D’autres articles (n = 4) viennent critiquer l’absence d’indicateurs clairs dans les programmes, allant parfois jusqu’à souligner la présence d’un flou conceptuel en ce qui a trait au concept de citoyenneté. En référence à des facteurs externes à la discipline de l’histoire, un auteur s’interroge, par exemple sur « l’histoire de qui, de quoi et l’éducation à la citoyenneté de qui? […] Le ministère ne s’est jamais vraiment justifié sur toute cette question, qui a toujours été une patate chaude au titre de l’enseignement de l’histoire » (art. 16).

En ce qui a trait aux arguments associés à un positionnement favorable, 7 articles mettent en évidence le fait que l’éducation à la citoyenneté serait de toutes façons implicite, voire complémentaire, à l’enseignement de l’histoire. L’histoire serait donc naturellement porteuse d’éducation à la citoyenneté, car elle

doit permettre de bien outiller les élèves sur les plans de leur développement cognitif et de leur esprit critique, de même que les préparer adéquatement à une participation aux choix de société et à un engagement réfléchi et articulé dans les multiples débats et enjeux qui ont agité et agitent encore la société québécoise (art. 53).

Dans le même ordre d’idées, d’autres articles soulignent que l’éducation à la citoyenneté est associée à l’histoire depuis la publication des tout premiers programmes d’histoire au Québec : « L’enseignement de l’histoire à l’école a toujours eu cette fonction » (art. 21) et « Dès 1905[,] le programme d’histoire entendait servir à la formation du « bon citoyen » (art. 41).

L’aller-retour fréquent entre le passé et le présent que permettrait l’éducation à la citoyenneté, lorsqu’arrimée à l’histoire, est aussi un argument tenu dans trois articles. Cet aller-retour permettrait l’enrichissement des contenus historiques et non pas, comme le soutiennent les dénonciateurs de l’arrimage, une épuration de ce contenu (Ibid.). Dans trois autres articles, l’argument tient au rôle essentiel que joue l’histoire dans le développement des compétences citoyennes, qui constituent en elles-mêmes les objectifs de l’éducation à la citoyenneté.
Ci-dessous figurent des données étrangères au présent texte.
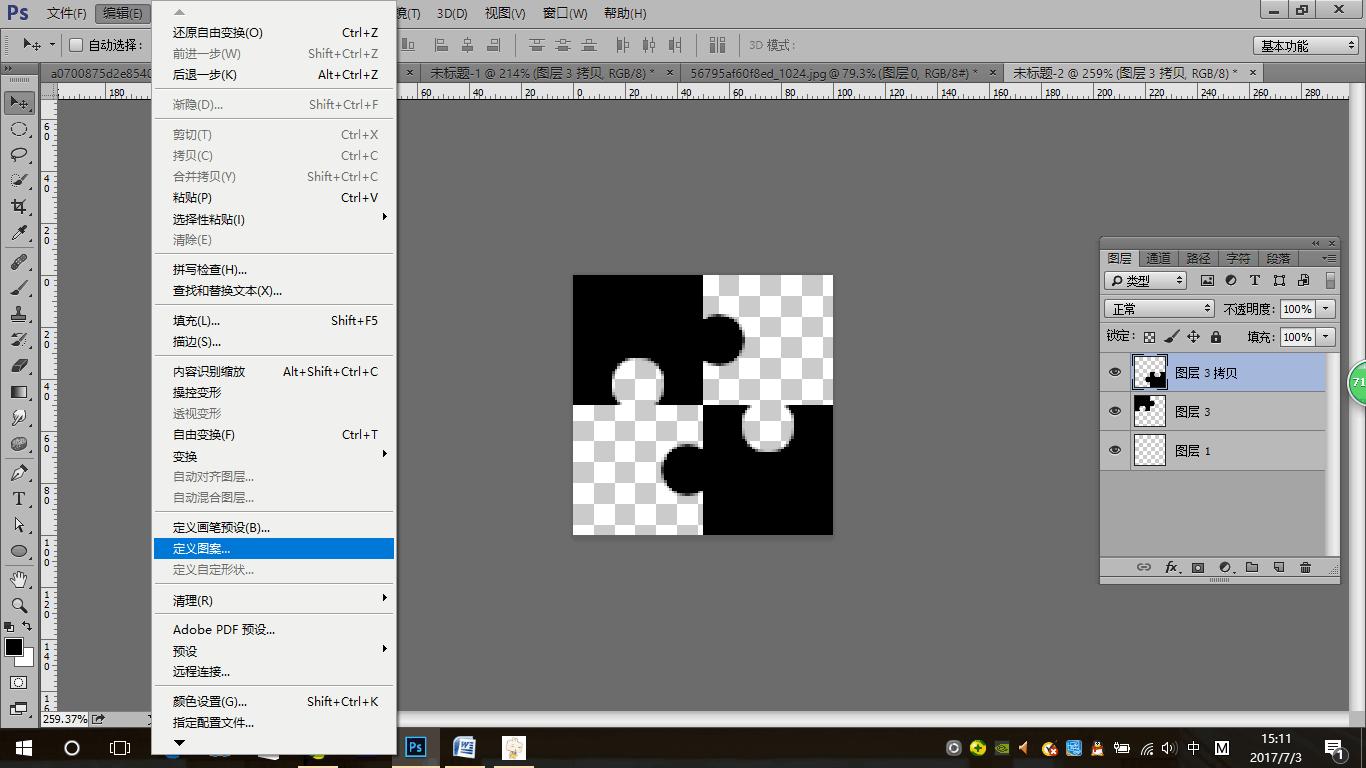Hide the 图层 3 拷贝 layer

pyautogui.click(x=1115, y=373)
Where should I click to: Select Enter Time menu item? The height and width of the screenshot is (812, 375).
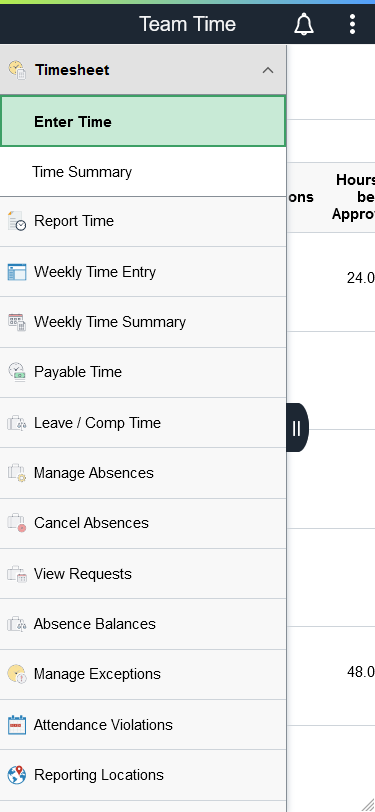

L’histoire politique et nationale enseignée jusqu’à maintenant devrait ainsi faire place à une histoire sociale permettant aux jeunes de comprendre la société dans laquelle ils vivent et deviendront actifs, « car l’école forme pour la vie. On estime donc qu’il est plus utile d’enseigner aujourd’hui des savoirs durables, parce que réutilisables, que de simples connaissances factuelles bientôt dépassées » (Ibid.). On renchérit notamment sur la question : « L’histoire joue un rôle fondamental, dans cette préparation à exercer le rôle de citoyen » (art. 3). Elle est donc propice à l’exercice de la citoyenneté.